Mi padre es como un pueblo del interior, de esos con cuatro casas de teja vieja y una iglesia del mismo color que la hierba seca de alrededor. Es reservado y trabajador, con los pies en la tierra, las manos en la tierra y los ojos en las nubes por si llueve. Es práctico, inteligente, supersticioso y tan tranquilo que casi se confunde con el paisaje. Tanto es así que en su cara se han dibujado los surcos que él mismo hizo en la tierra y en los papeles, siempre pensando en el futuro.
Mi madre es un barrio lleno de colores junto al mar, de esos donde siempre vas descalzo con una toalla mojada. Allí se vive al ritmo de las olas, de la gente sonriendo, de las fiestas y de la alegría de vivir. Ella es uno de esos lugares donde no se permite que nadie imponga nada, donde los abrazos son cálidos y donde nadie pasa hambre porque siempre hay alguien dispuesto a dar sin pedir nada a cambio.
Mi hermano es una ciudad cosmopolita, con diez aeropuertos y miles de idiomas, pero donde todos se entienden. Cada edificio tiene un color distinto, y cada persona también. De su asfalto brotan nuevas ideas y se encuentran soluciones sin necesidad de conflictos.

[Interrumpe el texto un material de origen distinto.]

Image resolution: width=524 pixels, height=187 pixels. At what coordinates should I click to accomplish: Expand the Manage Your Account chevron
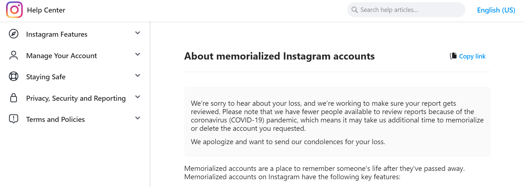pos(138,54)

Mi hermana es muchos lugares a la vez, y a veces, incluso es la autopista que los conecta. A veces hay que pagar peaje, pero merece la pena por todos los destinos que ofrece. Puedes encontrarte con ventiscas heladas que cubren el horizonte de un blanco profundo, y otras veces te asarás en sus desiertos. Mi hermana son paisajes intensos que nos recuerdan que pisamos algo mucho más antiguo que nuestra propia idea de país.

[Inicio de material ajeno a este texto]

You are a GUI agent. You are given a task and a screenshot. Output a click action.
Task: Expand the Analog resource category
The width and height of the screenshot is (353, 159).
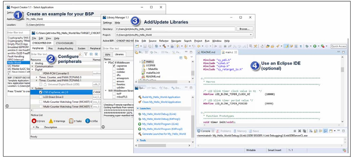click(x=32, y=63)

Mi sobrina es un nuevo asentamiento, puro y lleno de posibilidades, que ha revolucionado la región y nos ha hecho cuestionar todas nuestras viejas verdades.

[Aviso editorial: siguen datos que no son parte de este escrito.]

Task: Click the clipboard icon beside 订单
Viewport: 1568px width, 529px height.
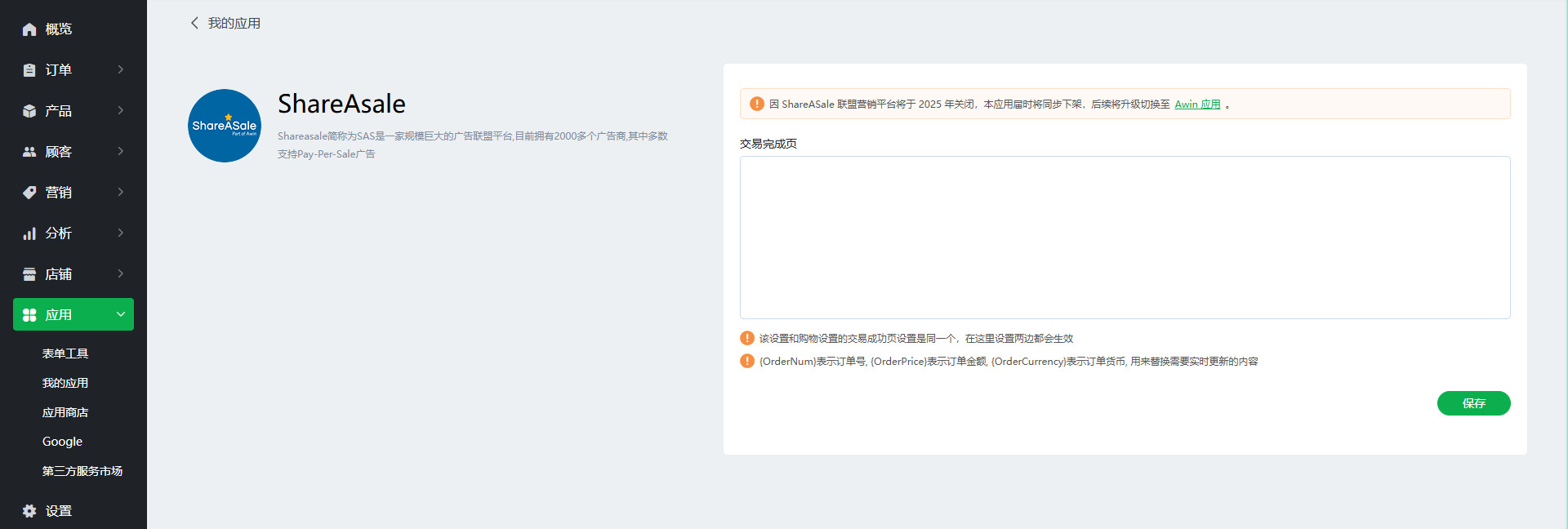Action: point(29,70)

En este país que es mi familia siempre hubo batallas, como en todas las naciones. Nunca hubo tragedias, aunque sí revoluciones, porque siempre supimos, aunque no siempre lo tuviéramos presente, que sus habitantes estábamos por encima de la bandera que unía nuestros apellidos. Sabíamos que, si queríamos seguir disfrutando del paisaje, tendríamos que aceptar que cada país, cada familia, es plural, enigmática, compleja, diversa… y que eso es precisamente lo que nos convierte en un destino interesante para recibir la visita de otros países, de otras familias, de otros lugares por descubrir.
En mi familia nunca se pone el Sol; en mi país, espero, no llegue la oscuridad que nos acecha.
Podría haber vivido en un pequeño pueblo árido del sur de Extremadura, rodeado de tabaco, espigas y animales pastando, donde el tiempo parece detenerse. Podría haber deseado con fuerza la llegada de la primavera y haber hecho la ruta de las cigüeñas, haber reunido fuerzas para el invierno y haber mirado el horizonte infinito por la ventana. O podría haber crecido rodeado de la historia de la humanidad en las calles de Atenas, comiendo sandía fresca en los veranos deslumbrantes, sintiendo los siglos con la mano y luchando por un lugar en el futuro.
Podría haber sido un orgulloso londinense, amante de la lluvia y de los días grises, con un acento perfecto y un humor flemático que solo unos pocos entienden.
Podría haber sido un italiano enérgico, soñando en voz alta y hablando de tiempos mejores.
Podría haber vivido el deshielo de los Alpes, la erupción del Etna, los terremotos de Taiwán, los tsunamis de Japón, o ser un niño prometedor en la China de los millones de niños. O un adolescente perdido en la estepa rusa congelada. O un viejo sabio con dos dientes mascando coca en alguna alta montaña de la cordillera de los Andes. O un transportista de Burgos soñando con quince días de vacaciones en agosto. O un niño rico soñando con ser útil, aunque sea solo por quince días.
Podría sentir mías las llanuras, recordar mis añorados lagos cristalinos, respirar el aire seco que entra por la ventana, perder la vista en el horizonte infinito de tierra… Pero nací en Canarias, y mi historia es otra, mi historia es esta… (todos los paisajes son preciosos, pero este es el mío).
En estas fechas de regalos, recordemos esos presentes que no se ven, que damos por sentados y que, aunque ya no huelan a nuevo, solo necesitan un poquito de cuidado, una mano de pintura, un puñado de cariño. ¡Feliz todo, queridos lectores!